Sylvie Denis : Century XXI
anthologie de fiction spéculative britannique, 1995
- par ailleurs :
Peut-être éprouverez-vous quelques difficultés à vous procurer Century XXI : la nouvelle fiction spéculative britannique, mais la qualité exceptionnelle de ce volume mérite un effort. En France, où nous sommes sevrés de nouvelles fraîches depuis la disparition des revues de SF et l'absence totale d'anthologies dignes de ce nom, ce recueil de textes parus entre 1985 et 1992 fait l'effet d'un bain de jouvence. À travers une quarantaine de numéros d'Interzone, Sylvie Denis révèle neuf jeunes auteurs à peu près inconnus dans notre pays. À part Brian Stableford, dont on pourra lire "Mortel immortel", fort belle interrogation sur les fins de l'existentialisme.
Quoi de plus alléchant que de deviner l'avenir à travers la pensée britannique. Chaque imaginaire a son terroir. C'est l'intérêt majeur du récit de Kim Newman, "le Retour du docteur Shade", de traiter tout à la fois d'un problème universel, l'immigration, en termes de SF et d'y apporter sa touche londonienne. Brassant vieille BD, patriotes revanchards et lâcheté intellectuelle en un cocktail des plus réjouissants, Newman nous donne l'impatience de lire d'autres traductions de ses textes. Ian Lee, avec "Il était une fois dans le parc", s'avère tout aussi personnel. Son délire jardinier où les chaises longues paissent sur les frais gazons rend un hommage tragique et burlesque à la décadence de l'empire britannique.
Dans ma hiérarchie, je placerai tout de suite après "Rêves d'Epsilon" d'Eric Brown, qui se situe dans la veine du Triangle à quatre côtés de William F. Temple, roman de Science-Fiction sentimentale qui fit les beaux jours du "Rayon fantastique". Quand les rapports amoureux s'appuient sur des avancées technologiques, cela permet de varier à l'infini les positions du triangle.
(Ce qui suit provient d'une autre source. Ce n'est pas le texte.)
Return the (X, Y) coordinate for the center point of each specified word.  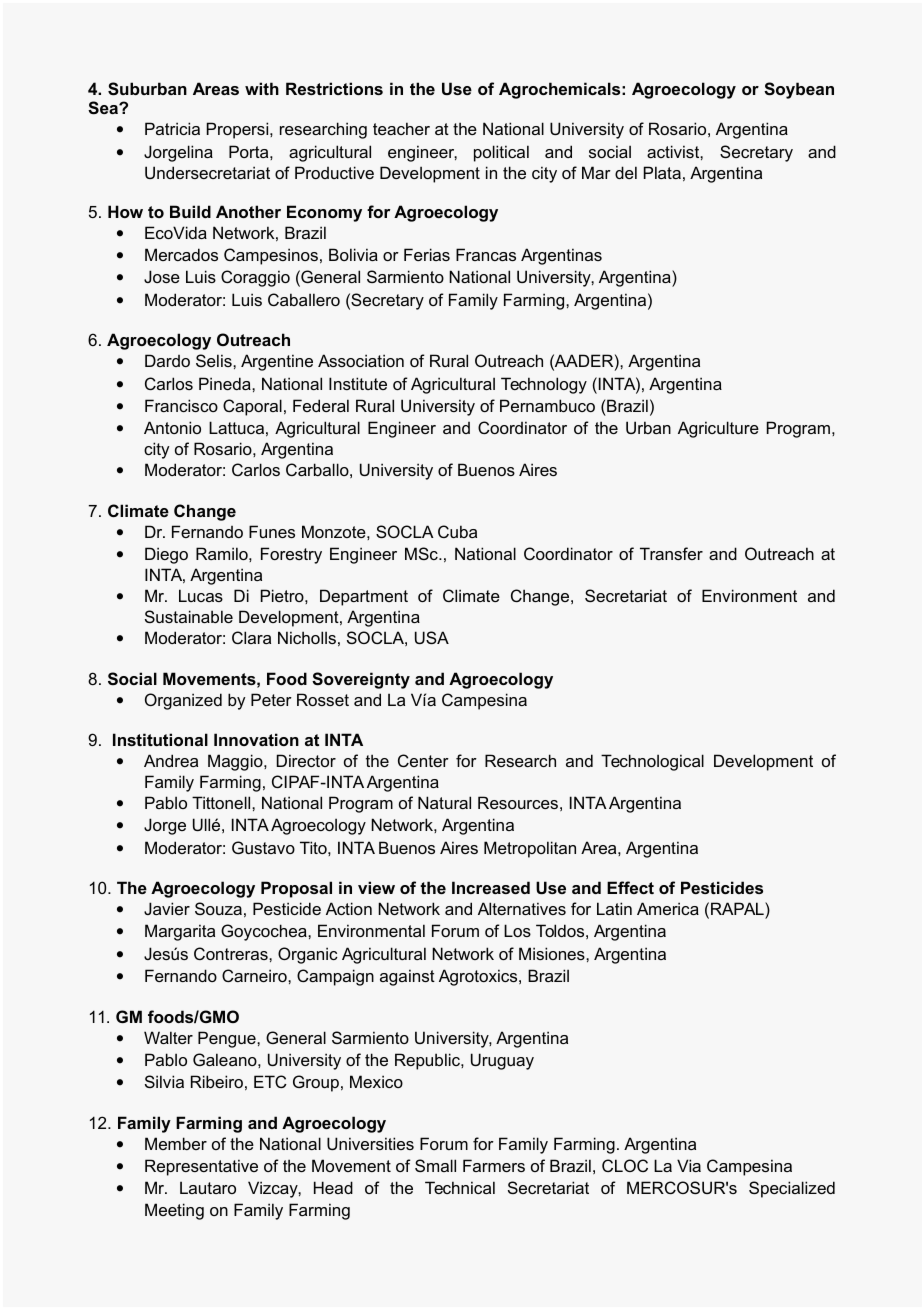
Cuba (457, 531)
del (626, 172)
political (501, 153)
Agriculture (718, 429)
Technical (460, 1187)
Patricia (172, 128)
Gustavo (263, 847)
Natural (444, 802)
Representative (201, 1167)
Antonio (172, 427)
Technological (652, 762)
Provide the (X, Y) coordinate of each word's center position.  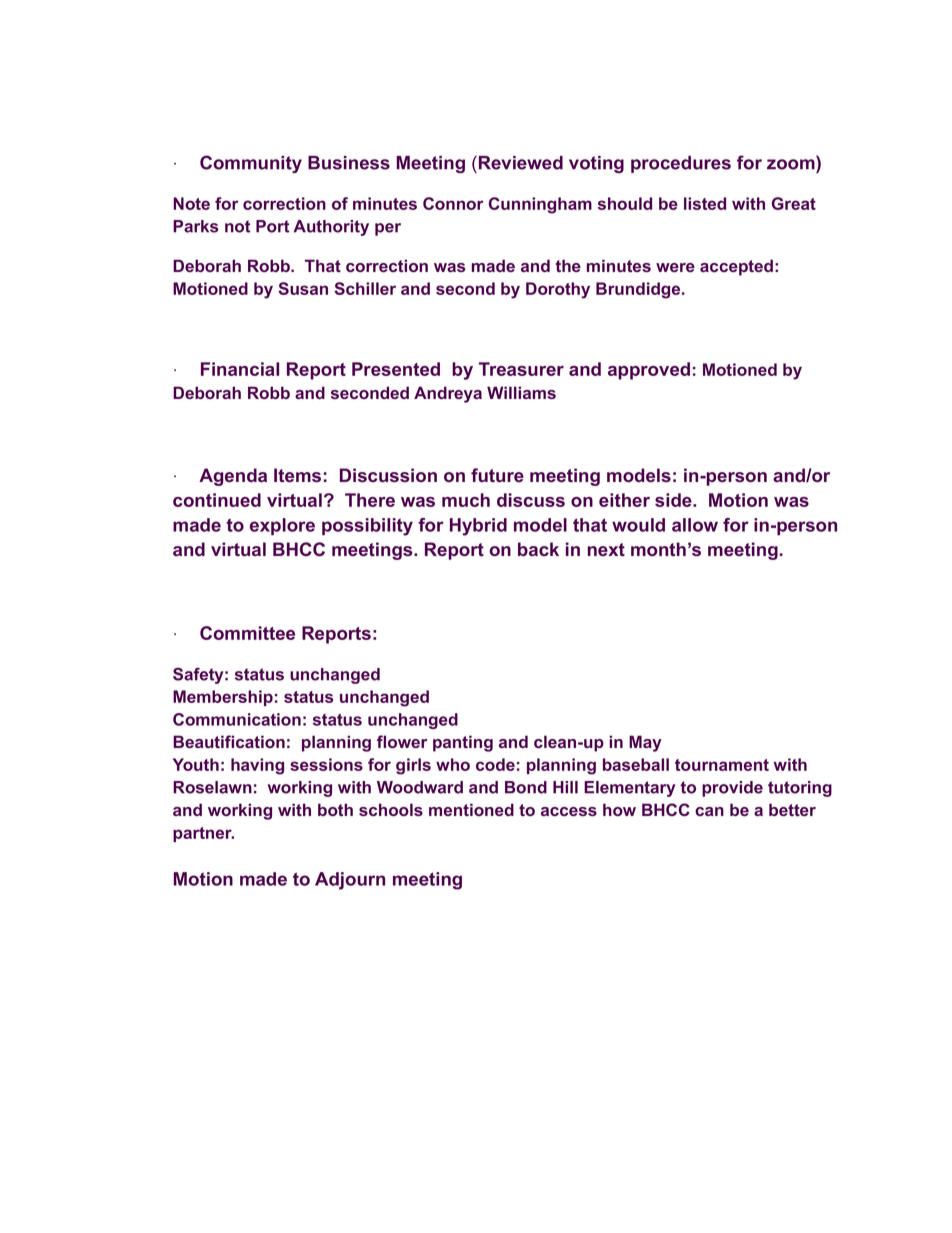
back (538, 549)
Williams (521, 392)
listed (705, 203)
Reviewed (519, 162)
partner (203, 834)
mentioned (471, 809)
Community (251, 164)
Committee (247, 633)
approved (649, 371)
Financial (240, 369)
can (709, 811)
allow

Dans "Rêves d'Epsilon", les variations incestueuses à multiples niveaux causées à la suite de la greffe mentale (par le père) d'une mère défunte dans le corps de la maîtresse de sa fille sont d'une ravissante perversité.
Greg Egan fait partie de la jeune génération d'auteurs australiens. "En apprenant à être moi" traite avec maestria du problème de l'identité par rapport au vieillissement. Grâce à l'informatique appliquée à la personnalité, il tente de répondre à cette question : est-on obligé pour survivre de tuer l'enfant, l'adolescent qui furent en soi ?
"Toxine" de Richard Calder, qu'on pourrait sous-titrer l'Ève intérieure en hommage à Villiers de L'Isle-Adam, et "Amour-fou" d'Ian R. MacLeod se situent aux franges du Fantastique, dans une tonalité fort originale.
C'est à mon avis, la première fois que s'affirme aussi clairement, chez de jeunes auteurs, cette indispensable relecture de la Science-Fiction classique qui revitalisera le genre. Les Britanniques bénéficient du vecteur d'une revue pour y parvenir, d'où l'effet d'échanges et d'analyses réciproques entre les écrivains qui fertilise leurs talents. On le voit, par sa diversité thématique, son invention spéculative, sa richesse d'écriture, Century XXI se place parmi les événements littéraires de l'année.